Does proton beam therapy benefit patients? I'm not an expert but I'd guess it might. Is it ethical or rational to build those facilities for $150M or more, instead of putting the money into more cost effective treatments? Absolutely not, IMO.
 
It depends on what's going on. If I'm five minutes from the hospital then I don't care. If I'm ten minutes or more and having an anaphylactic reaction, then I'd probably like to have ALS there.


I'm not saying we should get rid of ALS, but I think we might be better off scaling it back and redistributing it. As I said in my post above, the issue is not whether EMS is a complete waste of money, but rather are we getting the best bang for our buck or could more lives be saved by putting some of that money elsewhere.

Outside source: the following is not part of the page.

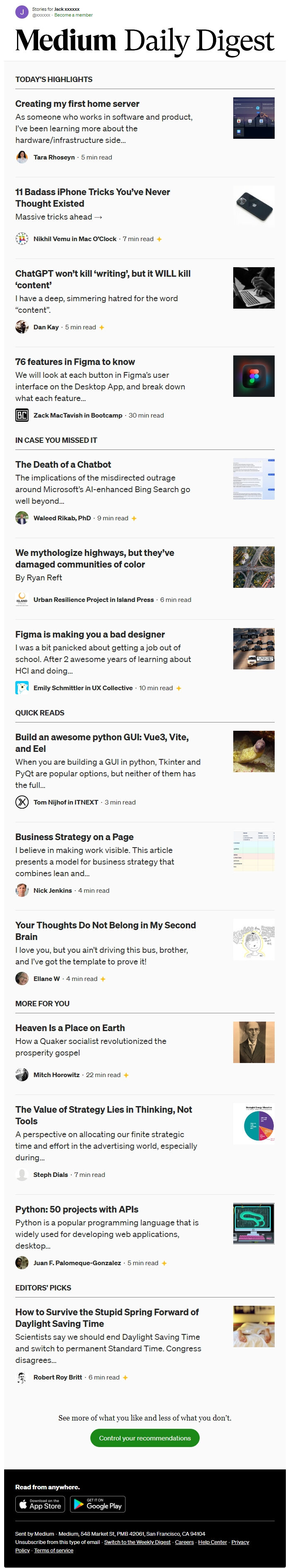Click member-only star next to Dan Kay
The width and height of the screenshot is (290, 1568).
(x=102, y=328)
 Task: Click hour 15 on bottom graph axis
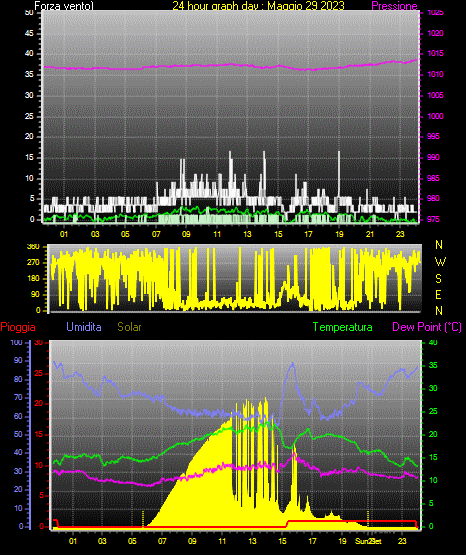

Does proton beam therapy benefit patients? I'm not an expert but I'd guess it might. Is it ethical or rational to build those facilities for $150M or more, instead of putting the money into more cost effective treatments? Absolutely not, IMO.

I agree with what you've written here. But if ALS is going to be scaled back on the basis that it's not always beneficial, it needs to be shown that it is beneficial under certain conditions..or else why not cut it out entirely (from the business point of view)?

It sounds a little silly to conduct studies attempting to demonstrate that having epi in the scope of practice improves outcomes in the event of an anaphylactic reaction, but maybe that's the kind of thing we need to be working on.